TASK LIST
1. In the blog post about the Heath Ledger tape, why was there bewilderment and anger at the company behind "Entertainment Tonight"?
2. Resume the blog post about the Heath Ledger tape from where it stops.

DOCUMENT TEXT

The Hot Blog Archive for January, 2008

Good… But Has The Lesson Taken At All?

Entertainment Tonight/The Insider decided NOT to run the Heath Ledger tape. I was traveling, so I haven’t heard the on-air excuse. But I read this AP story and while I think the choice was right, that’s still about the only thing that was.
From The Story:
Executives at “Entertainment Tonight” refused to talk publicly about the retreat. There was some bewilderment and anger at the company about why its show was singled out when many other publications and TV outlets were talking about the same thing. The party video is likely to be seen soon in England, and is already available over the Internet.

A block of data:

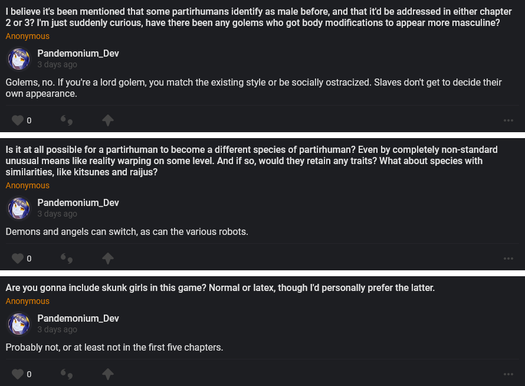The image size is (525, 386).
Task: Like the demons and angels answer
Action: 18,259
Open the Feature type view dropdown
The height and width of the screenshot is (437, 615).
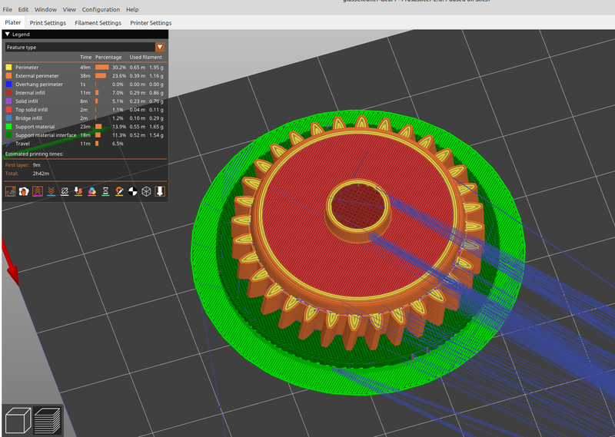coord(85,47)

ANSWERS TO THE EXERCISE
1. Staff felt the show had been singled out, even though many other publications and TV outlets were talking about the same thing.

2.
Well, the reason ET/Insider was singled out is, a) they are the biggest, b) they are truly MAINSTREAM Media, meaning they have not turned completely into trash gossip rags and no one wants to see them become one, and c) is answered in the next pull…
Ledger is seen standing in the doorway of a room where the party was taking place, swigging from a beer bottle. The actor is heard saying that he was “going to get serious (word bleeped) from my girlfriend” for being at the party.
The show made clear that there was nothing on the video showing Ledger taking any drug. At one point, however, the then-26-year-old said he “used to smoke five joints a day.”
But a person who has seen the entire video, who asked not to be identified because of its sensitive nature, said Ledger then points to his tattoo of “M” (for his daughter, Matilda Rose) and says, “this is to remind me never to smoke weed again.” That part of the quote was not used in Wednesday’s preview.
Later, with Ledger in the background, an unidentified man, his face blurred, seems to snort cocaine from a table.

So… not only is the tape NOT shocking… and NOT heartbreaking… it doesn’t even contain an image of the man doing a drug of any kind aside from alcohol in the form of BEER!
Will the off-the-record complainers at ET wake up and get it? This is the WORST form of gossip mongering… it tarnishes without actually delivering the goods.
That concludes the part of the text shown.